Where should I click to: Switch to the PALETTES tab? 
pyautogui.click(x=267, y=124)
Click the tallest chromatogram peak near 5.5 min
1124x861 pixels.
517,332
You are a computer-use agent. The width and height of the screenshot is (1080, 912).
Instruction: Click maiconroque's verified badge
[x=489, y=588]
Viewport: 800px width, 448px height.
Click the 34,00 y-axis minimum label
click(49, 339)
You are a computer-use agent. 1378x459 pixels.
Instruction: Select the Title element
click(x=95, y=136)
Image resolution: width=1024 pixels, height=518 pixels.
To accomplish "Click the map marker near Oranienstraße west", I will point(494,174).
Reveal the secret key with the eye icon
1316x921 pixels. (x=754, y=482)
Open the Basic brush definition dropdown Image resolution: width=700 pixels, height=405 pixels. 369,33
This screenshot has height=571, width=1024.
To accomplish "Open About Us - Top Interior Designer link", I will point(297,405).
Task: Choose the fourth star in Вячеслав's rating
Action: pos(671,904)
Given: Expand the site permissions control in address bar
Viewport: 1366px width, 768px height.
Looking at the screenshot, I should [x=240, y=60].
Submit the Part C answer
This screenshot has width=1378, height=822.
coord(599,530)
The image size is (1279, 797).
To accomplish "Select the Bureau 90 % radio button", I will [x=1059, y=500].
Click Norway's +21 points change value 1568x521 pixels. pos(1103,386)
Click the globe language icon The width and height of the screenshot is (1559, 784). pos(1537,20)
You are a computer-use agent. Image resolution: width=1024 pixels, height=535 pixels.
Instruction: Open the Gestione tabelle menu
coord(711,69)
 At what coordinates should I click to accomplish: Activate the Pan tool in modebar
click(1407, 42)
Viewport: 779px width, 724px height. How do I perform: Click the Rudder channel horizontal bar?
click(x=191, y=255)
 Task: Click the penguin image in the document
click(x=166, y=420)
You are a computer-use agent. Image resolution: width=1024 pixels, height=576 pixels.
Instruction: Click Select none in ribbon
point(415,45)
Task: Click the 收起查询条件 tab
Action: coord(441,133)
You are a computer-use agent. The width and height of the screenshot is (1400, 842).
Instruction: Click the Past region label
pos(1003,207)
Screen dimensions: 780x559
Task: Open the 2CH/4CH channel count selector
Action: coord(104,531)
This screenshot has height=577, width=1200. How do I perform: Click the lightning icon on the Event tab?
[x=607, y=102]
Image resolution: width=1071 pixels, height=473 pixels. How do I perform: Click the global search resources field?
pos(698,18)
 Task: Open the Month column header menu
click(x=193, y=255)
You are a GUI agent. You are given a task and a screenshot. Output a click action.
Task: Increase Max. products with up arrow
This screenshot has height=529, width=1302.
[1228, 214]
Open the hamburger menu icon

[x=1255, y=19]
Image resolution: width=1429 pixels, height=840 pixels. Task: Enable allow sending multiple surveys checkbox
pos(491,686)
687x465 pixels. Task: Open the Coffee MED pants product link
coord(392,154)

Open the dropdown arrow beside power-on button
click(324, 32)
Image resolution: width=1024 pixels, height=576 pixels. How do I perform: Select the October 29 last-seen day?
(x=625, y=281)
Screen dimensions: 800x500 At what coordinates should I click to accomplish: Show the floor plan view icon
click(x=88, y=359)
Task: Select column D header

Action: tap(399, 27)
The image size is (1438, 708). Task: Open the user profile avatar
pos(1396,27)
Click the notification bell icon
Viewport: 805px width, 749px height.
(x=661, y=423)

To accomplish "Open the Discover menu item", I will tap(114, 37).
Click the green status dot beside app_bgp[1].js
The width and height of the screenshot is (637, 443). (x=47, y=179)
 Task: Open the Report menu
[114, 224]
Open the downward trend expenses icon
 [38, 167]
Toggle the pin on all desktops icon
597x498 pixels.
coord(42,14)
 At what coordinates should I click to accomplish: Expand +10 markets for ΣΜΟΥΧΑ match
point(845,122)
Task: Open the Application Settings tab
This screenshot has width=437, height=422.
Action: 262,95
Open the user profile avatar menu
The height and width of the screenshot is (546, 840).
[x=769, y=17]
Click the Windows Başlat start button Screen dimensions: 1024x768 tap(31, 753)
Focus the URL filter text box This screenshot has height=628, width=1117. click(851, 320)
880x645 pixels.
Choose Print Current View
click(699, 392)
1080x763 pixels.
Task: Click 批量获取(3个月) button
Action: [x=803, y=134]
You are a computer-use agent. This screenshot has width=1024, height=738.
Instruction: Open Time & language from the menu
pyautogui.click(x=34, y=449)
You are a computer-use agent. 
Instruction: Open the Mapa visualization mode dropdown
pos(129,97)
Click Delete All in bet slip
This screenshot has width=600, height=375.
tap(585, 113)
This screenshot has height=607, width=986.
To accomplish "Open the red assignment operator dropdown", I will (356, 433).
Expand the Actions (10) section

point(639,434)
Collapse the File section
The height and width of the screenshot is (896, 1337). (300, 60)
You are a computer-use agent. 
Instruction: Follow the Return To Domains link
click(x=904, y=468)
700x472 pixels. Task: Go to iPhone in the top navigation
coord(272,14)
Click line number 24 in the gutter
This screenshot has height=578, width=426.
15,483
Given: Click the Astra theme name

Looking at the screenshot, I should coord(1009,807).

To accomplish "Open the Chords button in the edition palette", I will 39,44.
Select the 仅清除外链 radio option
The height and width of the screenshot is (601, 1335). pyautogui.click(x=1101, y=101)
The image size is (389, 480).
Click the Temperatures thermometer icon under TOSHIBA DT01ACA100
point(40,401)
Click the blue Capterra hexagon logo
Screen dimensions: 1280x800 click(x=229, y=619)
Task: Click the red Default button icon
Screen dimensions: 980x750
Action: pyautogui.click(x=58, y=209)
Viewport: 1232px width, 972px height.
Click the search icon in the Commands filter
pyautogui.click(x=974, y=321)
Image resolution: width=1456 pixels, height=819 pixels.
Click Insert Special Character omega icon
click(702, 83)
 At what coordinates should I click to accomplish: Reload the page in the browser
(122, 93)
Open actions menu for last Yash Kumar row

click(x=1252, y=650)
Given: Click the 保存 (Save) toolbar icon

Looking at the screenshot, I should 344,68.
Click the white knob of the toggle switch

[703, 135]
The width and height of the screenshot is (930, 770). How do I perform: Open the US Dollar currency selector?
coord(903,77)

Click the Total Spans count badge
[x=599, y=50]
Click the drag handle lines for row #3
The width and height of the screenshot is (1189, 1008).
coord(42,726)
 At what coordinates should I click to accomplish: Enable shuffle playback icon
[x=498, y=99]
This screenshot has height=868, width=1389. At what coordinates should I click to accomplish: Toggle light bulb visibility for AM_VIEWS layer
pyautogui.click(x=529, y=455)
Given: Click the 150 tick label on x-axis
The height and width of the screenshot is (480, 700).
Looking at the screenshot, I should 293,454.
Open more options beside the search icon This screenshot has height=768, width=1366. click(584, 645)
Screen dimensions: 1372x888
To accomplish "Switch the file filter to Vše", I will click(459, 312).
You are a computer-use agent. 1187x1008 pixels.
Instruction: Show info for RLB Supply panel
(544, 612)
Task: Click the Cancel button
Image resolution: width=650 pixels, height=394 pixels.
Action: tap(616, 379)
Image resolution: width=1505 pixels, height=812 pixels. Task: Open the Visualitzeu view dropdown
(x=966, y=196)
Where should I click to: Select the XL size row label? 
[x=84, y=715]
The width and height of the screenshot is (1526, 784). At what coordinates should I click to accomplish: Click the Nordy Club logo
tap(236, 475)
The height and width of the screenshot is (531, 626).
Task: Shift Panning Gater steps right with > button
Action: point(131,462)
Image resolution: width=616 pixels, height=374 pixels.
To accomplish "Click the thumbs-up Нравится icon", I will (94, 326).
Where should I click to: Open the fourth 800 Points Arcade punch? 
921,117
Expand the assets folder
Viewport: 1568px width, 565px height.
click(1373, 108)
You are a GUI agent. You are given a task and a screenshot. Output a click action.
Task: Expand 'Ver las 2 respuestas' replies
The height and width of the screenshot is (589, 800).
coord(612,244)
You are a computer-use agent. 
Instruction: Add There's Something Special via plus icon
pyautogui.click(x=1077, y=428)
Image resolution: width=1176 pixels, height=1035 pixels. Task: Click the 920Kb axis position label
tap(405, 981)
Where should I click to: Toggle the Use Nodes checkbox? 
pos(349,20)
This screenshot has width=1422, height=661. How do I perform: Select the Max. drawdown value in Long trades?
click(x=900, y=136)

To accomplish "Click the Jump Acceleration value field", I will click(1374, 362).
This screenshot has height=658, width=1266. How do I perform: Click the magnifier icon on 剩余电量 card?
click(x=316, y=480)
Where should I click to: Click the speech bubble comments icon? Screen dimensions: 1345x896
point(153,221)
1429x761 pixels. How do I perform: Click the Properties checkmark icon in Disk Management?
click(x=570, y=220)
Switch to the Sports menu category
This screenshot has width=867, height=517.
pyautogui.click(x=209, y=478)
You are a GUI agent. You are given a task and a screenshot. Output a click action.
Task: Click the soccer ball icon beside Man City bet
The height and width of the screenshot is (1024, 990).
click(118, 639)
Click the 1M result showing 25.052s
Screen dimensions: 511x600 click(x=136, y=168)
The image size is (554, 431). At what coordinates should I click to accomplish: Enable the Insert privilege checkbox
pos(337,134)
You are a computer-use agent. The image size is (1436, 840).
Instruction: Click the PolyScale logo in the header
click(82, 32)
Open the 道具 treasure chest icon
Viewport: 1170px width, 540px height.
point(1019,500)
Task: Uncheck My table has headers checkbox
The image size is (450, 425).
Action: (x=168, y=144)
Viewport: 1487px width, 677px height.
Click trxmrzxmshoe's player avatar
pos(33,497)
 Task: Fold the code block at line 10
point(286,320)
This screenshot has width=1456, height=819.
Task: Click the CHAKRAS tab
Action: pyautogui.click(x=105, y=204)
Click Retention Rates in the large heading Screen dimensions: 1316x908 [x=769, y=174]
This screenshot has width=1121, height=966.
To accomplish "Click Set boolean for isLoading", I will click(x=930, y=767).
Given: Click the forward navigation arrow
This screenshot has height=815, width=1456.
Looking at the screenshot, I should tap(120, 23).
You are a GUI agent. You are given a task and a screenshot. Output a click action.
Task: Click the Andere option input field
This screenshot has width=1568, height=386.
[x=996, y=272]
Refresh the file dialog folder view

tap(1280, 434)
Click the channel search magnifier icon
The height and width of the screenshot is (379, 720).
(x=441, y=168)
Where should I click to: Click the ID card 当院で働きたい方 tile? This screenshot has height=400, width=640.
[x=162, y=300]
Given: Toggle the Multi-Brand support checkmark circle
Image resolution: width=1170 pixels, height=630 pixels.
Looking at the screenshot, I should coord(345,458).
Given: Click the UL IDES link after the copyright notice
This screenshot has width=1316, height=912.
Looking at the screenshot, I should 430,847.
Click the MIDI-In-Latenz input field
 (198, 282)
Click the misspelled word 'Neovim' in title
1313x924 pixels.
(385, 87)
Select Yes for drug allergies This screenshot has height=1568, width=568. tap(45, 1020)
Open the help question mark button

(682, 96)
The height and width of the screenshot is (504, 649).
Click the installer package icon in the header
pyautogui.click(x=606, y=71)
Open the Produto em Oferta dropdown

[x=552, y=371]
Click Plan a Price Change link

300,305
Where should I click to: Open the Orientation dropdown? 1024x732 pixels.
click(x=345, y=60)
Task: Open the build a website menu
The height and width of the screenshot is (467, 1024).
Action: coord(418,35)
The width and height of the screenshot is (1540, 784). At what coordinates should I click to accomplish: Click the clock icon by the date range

_WHAT YOU SHOULD DO:_ Lay out the lines of the records from the line containing "Open the Produto em Oferta dropdown" through the line containing "Action: coord(418,35)", both included, as a Markdown table with the columns "Row" and "Line". Leave out blank lines.

_RESULT OF THIS TASK:_
| Row | Line |
|---|---|
| 1 | Open the Produto em Oferta dropdown |
| 2 | [x=552, y=371] |
| 3 | Click Plan a Price Change link |
| 4 | 300,305 |
| 5 | Where should I click to: Open the Orientation dropdown? 1024x732 pixels. |
| 6 | click(x=345, y=60) |
| 7 | Task: Open the build a website menu |
| 8 | The height and width of the screenshot is (467, 1024). |
| 9 | Action: coord(418,35) |